Designer Yanic Simard
loved the layout of his 12- by seven-foot galley kitchen. "The advantage of a small kitchen is that everything is always within reach," says Simard. Less than lovable, however, was the laminate wood cabinetry and brown-flecked granite countertop, neither of which complemented the contemporary palette and polished decor of the rest of his Toronto Victorian. "It was the last room to renovate," he says. But instead of starting from scratch, Simard made colour the main ingredient, painting the existing cabinetry a bold blue. A few strategic switch-outs—new appliances and bistro-chic marble surfaces—and some gold accents added the needed dash of spice. The dramatic results show that even a small-scale reno can elevate your kitchen from reliable standby to gourmet fare.
Why keep the galley-style layout? Yanic Simard:
I really like galley kitchens
because they're functional. And I like the efficiency of smaller spaces: The fridge is on one end, the stove on the other, and you do your thing in the middle. Plus, the existing laminate cabinetry, installed about five years ago by the previous owners, was in good shape. CL:
How did you tackle the painting of the cabinets? YS:
It could be a DIY project
if you're really good at painting. I'm not, so I sent the doors and drawer fronts out to be professionally refinished. I wanted that smooth factory finish that spray-painting gives, and those were the two surfaces that had to be perfect. The cabinet bases were painted on-site with conventional paintbrushes and rollers. CL:
Why did you get rid of the granite? YS:
I hated the colour and speckled pattern, and it's fairly easy to remove. Often, granite is glued to a plywood base, and you can just pry the counter off without damaging the cabinetry. CL:
Is marble a practical choice for a kitchen?

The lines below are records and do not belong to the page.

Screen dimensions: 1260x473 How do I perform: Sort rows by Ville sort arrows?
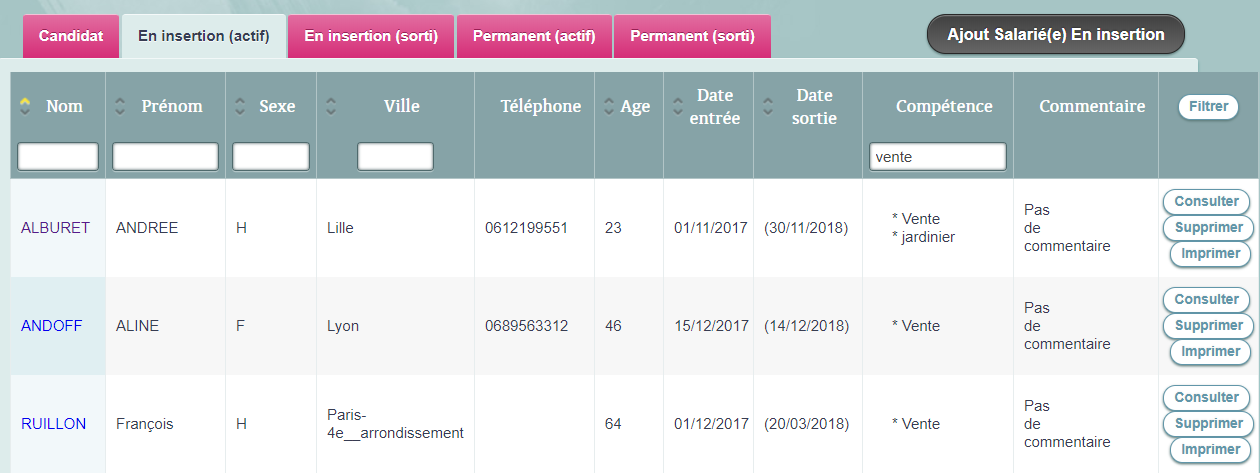tap(332, 106)
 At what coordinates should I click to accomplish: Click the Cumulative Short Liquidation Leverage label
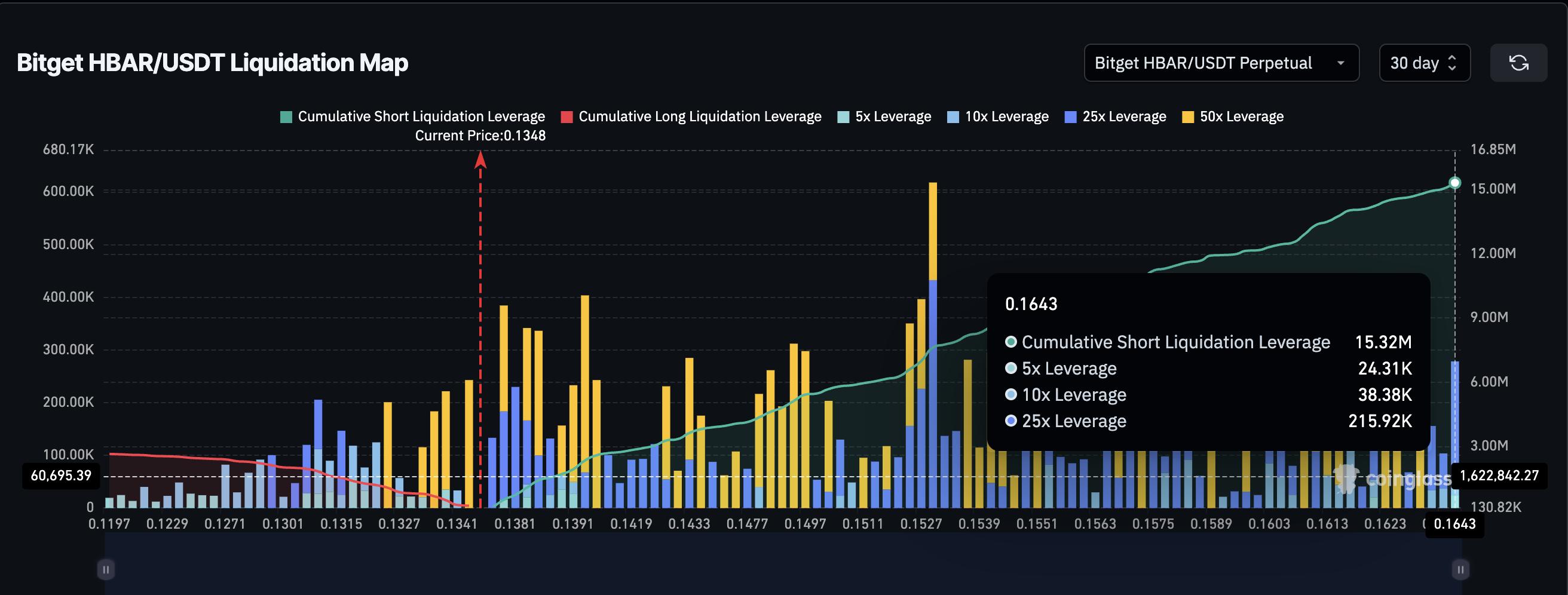pyautogui.click(x=421, y=117)
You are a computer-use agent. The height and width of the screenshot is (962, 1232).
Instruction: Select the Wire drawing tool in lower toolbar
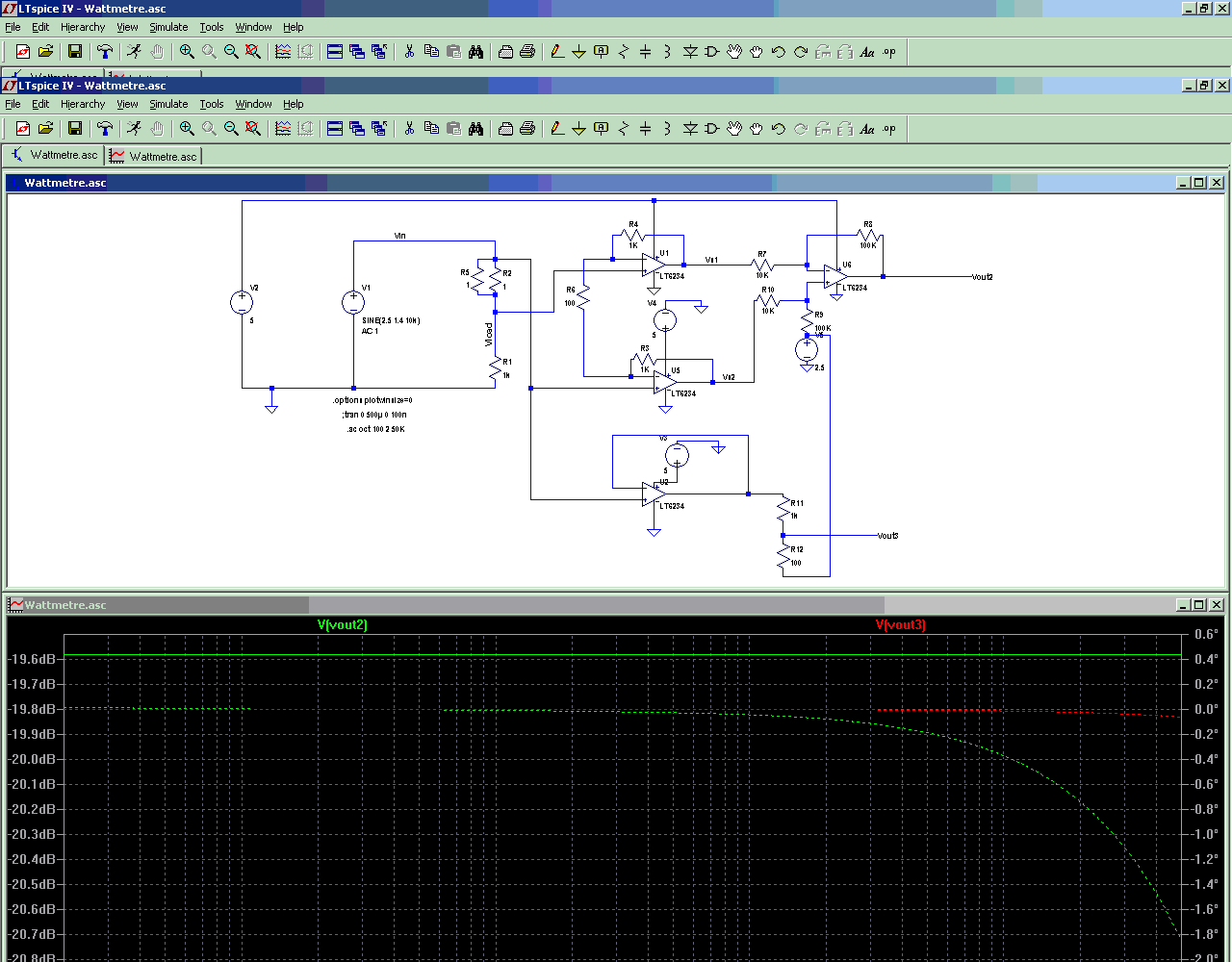click(557, 129)
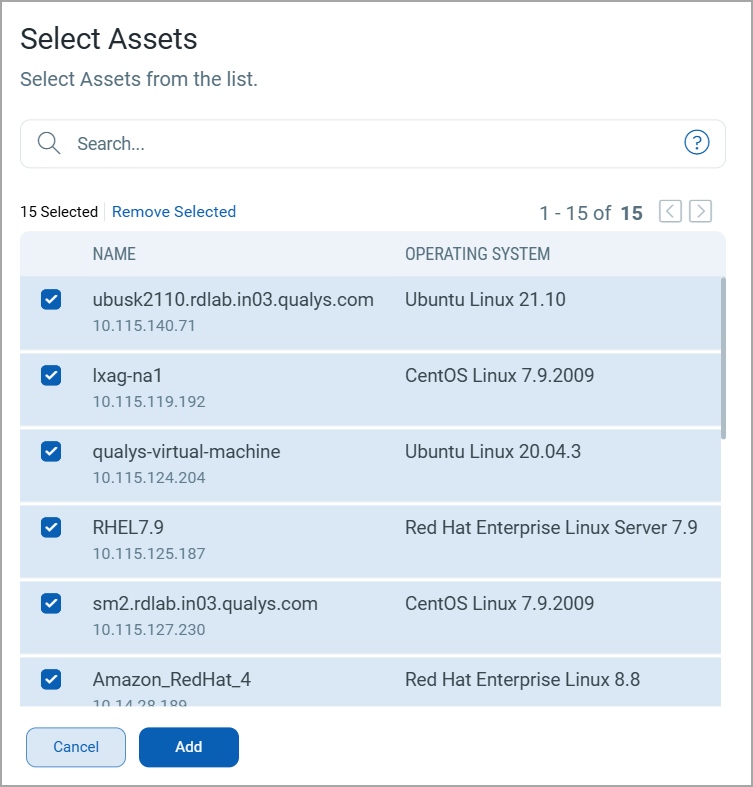Screen dimensions: 753x787
Task: Click the NAME column header
Action: tap(114, 254)
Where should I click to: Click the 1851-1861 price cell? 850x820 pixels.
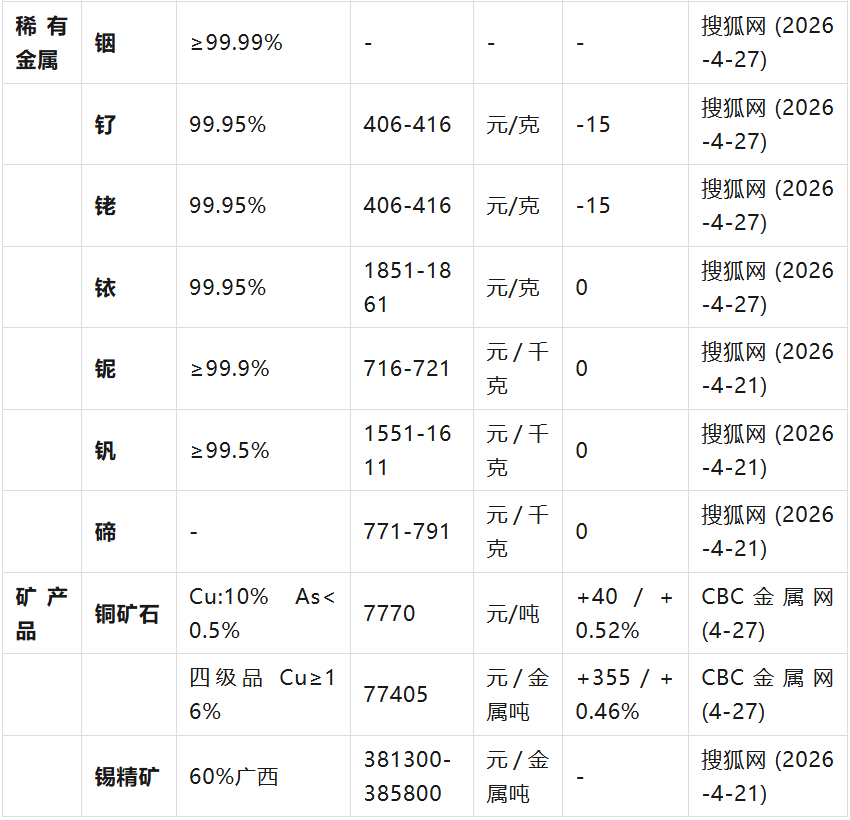click(407, 288)

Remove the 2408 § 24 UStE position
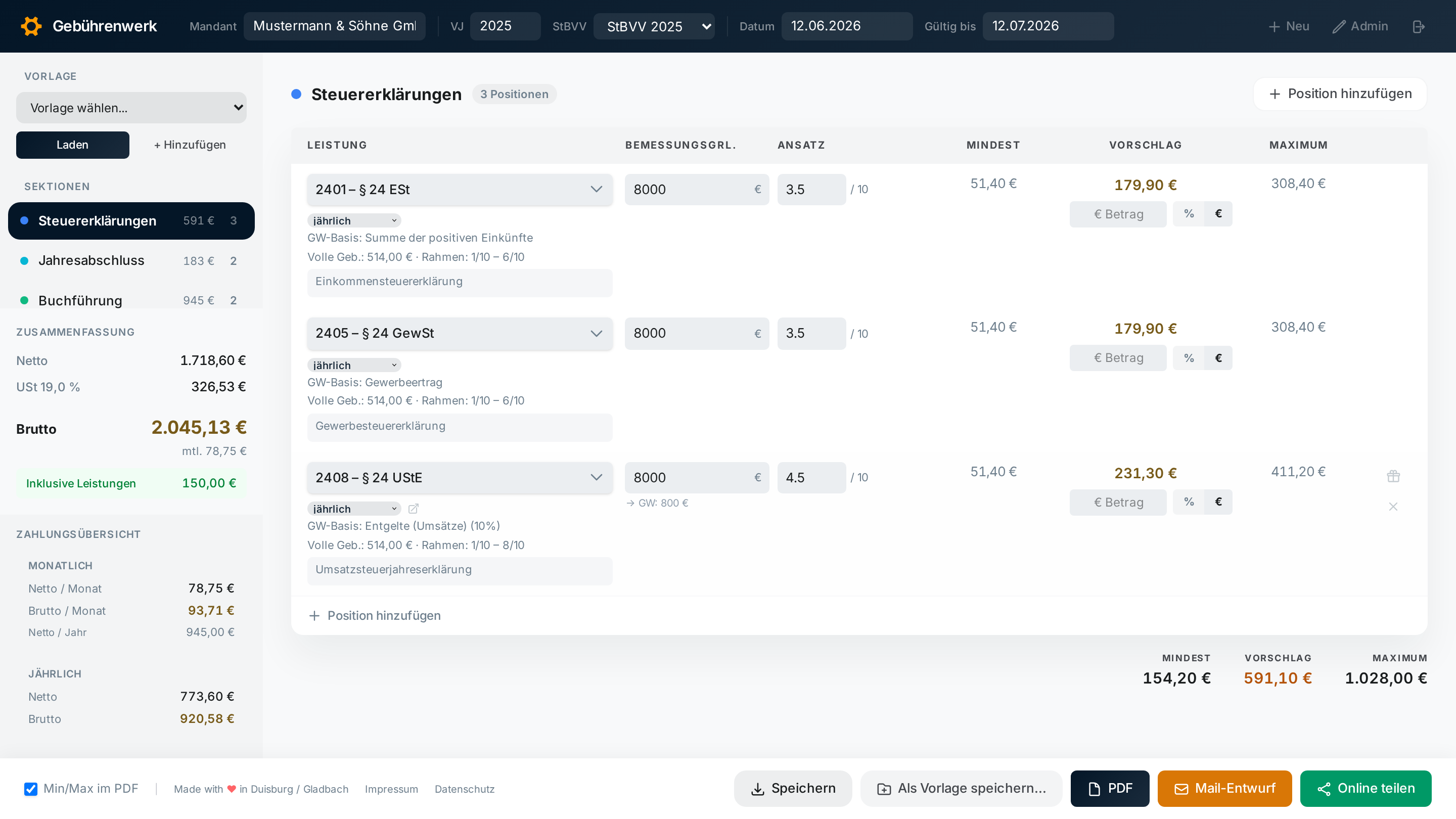pos(1393,507)
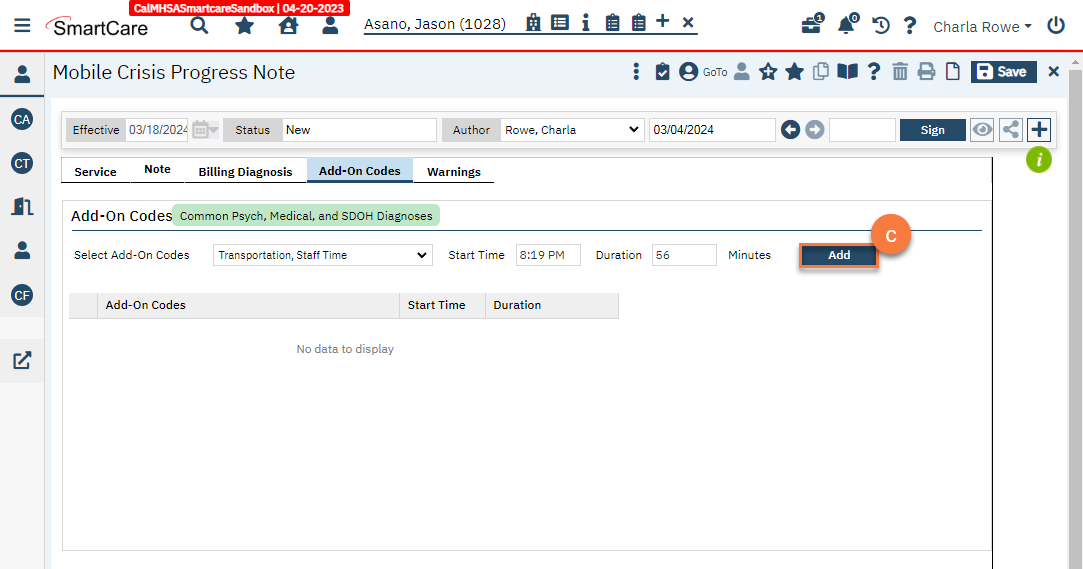Image resolution: width=1083 pixels, height=569 pixels.
Task: Click the Add button
Action: click(838, 255)
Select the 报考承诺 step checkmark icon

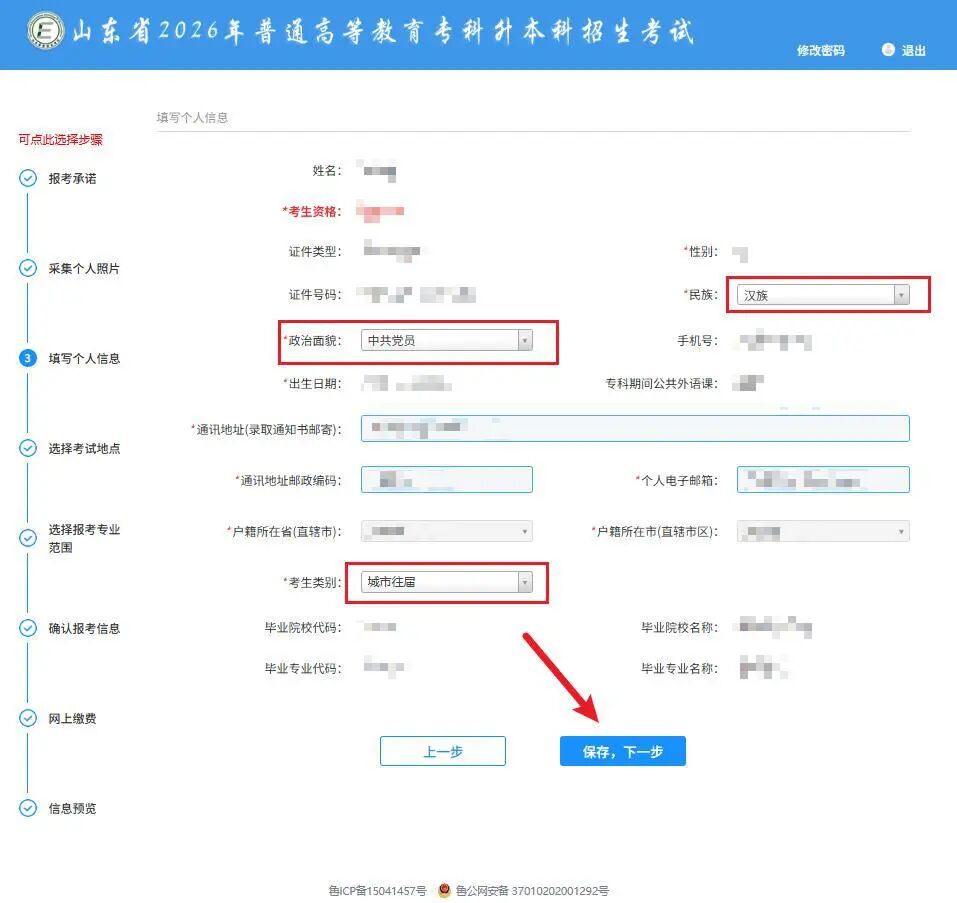[x=28, y=179]
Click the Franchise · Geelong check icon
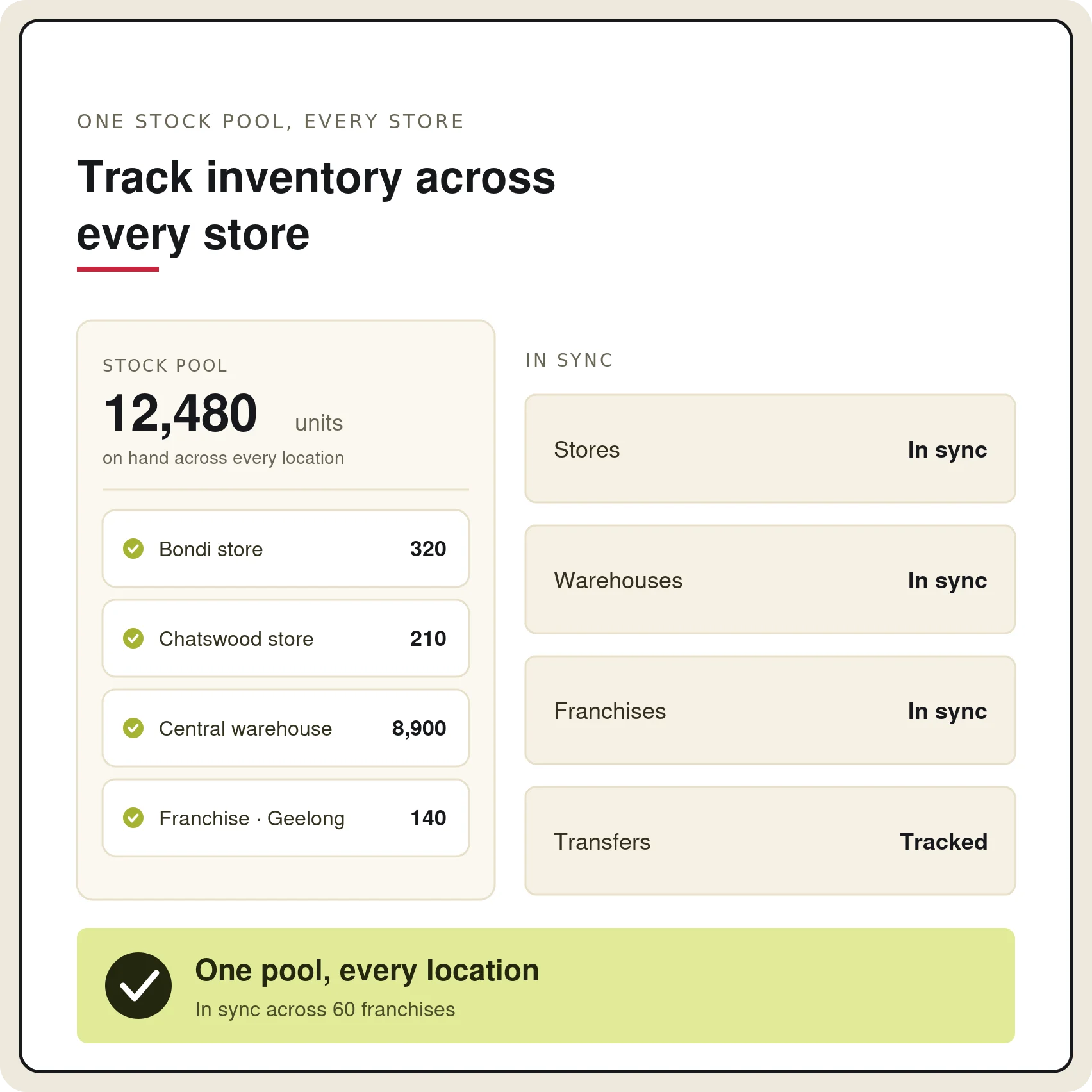 (x=133, y=818)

YS: Marble is like a piece of clothing: If you drop tomato sauce on it, it's better that you wash it sooner rather than later. With this Statuarietto marble, they app-lied a new "impregnating sealer" called Dry-Treat. Instead of just sitting on the surface, it penetrates the stone to protect against stains. After that, it's not hard to maintain if it's regularly cleaned with product specifically designed for marble surfaces. CL:
How did you make the most of the marble splurge? YS:
For impact, I really wanted to draw the eye to the marble's veining, so it starts on the counter and continues up the backsplash for a continuous, smooth look. I installed smoked mirror at both ends so that it frames this blue-and-white feature. I love symmetry. The mirror also reflects the light from the window and door opposite. CL:
How did you choose your appliances for the space? YS:
The opening for the stove was 24 inches, not the standard 30. It's so hard to find a 24-inch model in stainless steel
! I finally found one with a convection oven, glass top and all the nice features. I got the matching fridge, which is a 24-inch counter-depth, so it doesn't stick out like the old one. These taller and narrower European appliances are an emerging trend, but you still have to do some homework to find them. CL:
Why opt out of the conventional double-basin sink?
YS: I didn't want to give up counter space, and I had to keep it within the span of the existing two-door cabinet below. The square design of the basin continues the room's linear look. CL:
Where did the idea for the gold hardware come from? YS:
I like mixing metals; I think it brings interest to a small kitchen
. I had the existing pulls electro-plated in a brassy finish so we could use the same holes in the cabinetry. To keep the gold theme going between the stainless-steel fridge and stove (symmetry again!), I installed the brass faucet. The wine rack is gold, and the chairs at the bistro table are blackened brass. The mix jazzes it up, but you have to keep it balanced. CL:
How do you achieve that balance? YS:
In terms of visual impact, the split here reads 50/50 brass and stainless steel. Generally, I advise sticking to one metal, mainly, and accentuating with another. A disproportionate mix is harder to mess up; you need a bit of an eye to keep an even split interesting.